(Stored data begins)

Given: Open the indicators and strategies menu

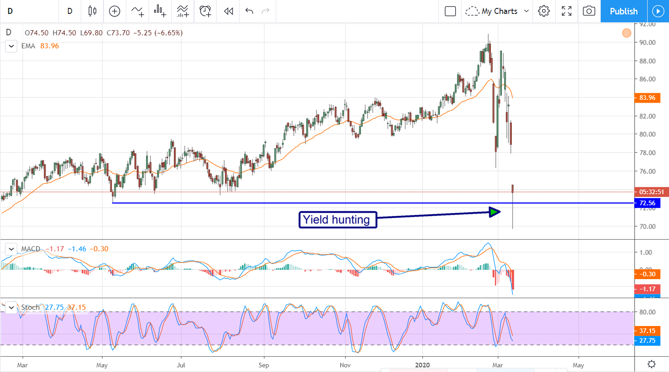Looking at the screenshot, I should point(137,11).
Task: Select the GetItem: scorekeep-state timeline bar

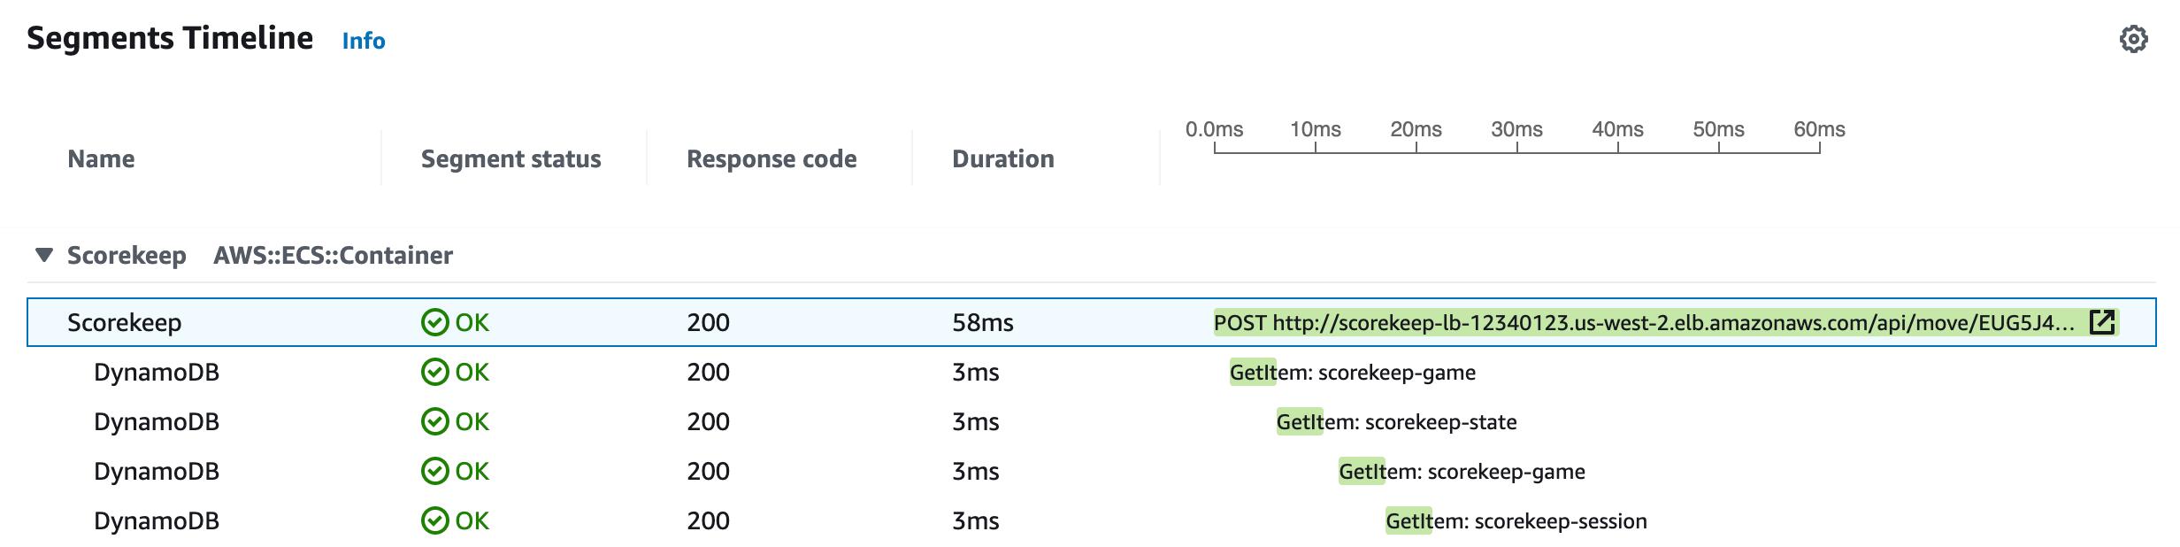Action: 1299,422
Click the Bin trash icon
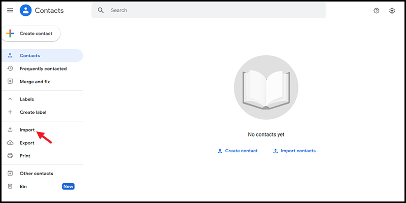The image size is (406, 203). click(10, 186)
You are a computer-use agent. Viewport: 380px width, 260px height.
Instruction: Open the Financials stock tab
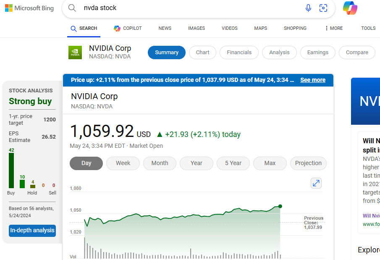pyautogui.click(x=239, y=53)
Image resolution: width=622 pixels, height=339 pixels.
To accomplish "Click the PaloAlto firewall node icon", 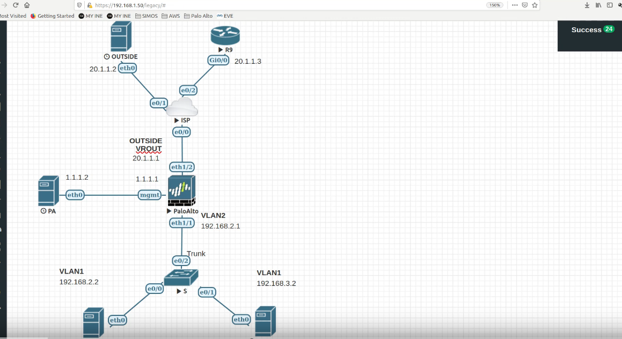I will click(x=181, y=190).
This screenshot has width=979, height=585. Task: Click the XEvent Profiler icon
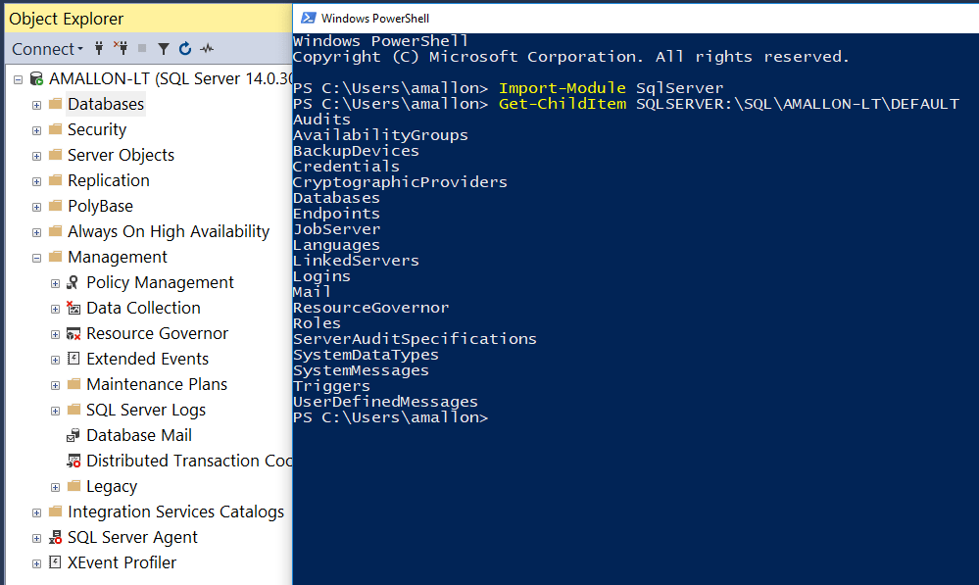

(Stored data ends)

Would you please output only the lines from the start of the material above up to and including the line with "Image resolution: width=622", exactly as they appear and without pictures?

● Response area:
Given: Open the indicators and strategies menu

Looking at the screenshot, I should point(137,11).
Task: Select the GetItem: scorekeep-state timeline bar

Action: 1299,422
Click the Bin trash icon
The image size is (406, 203). click(10, 186)
You are a computer-use agent. Viewport: 380px width, 260px height.
Instruction: Open the Financials stock tab
pyautogui.click(x=239, y=53)
Image resolution: width=622 pixels, height=339 pixels.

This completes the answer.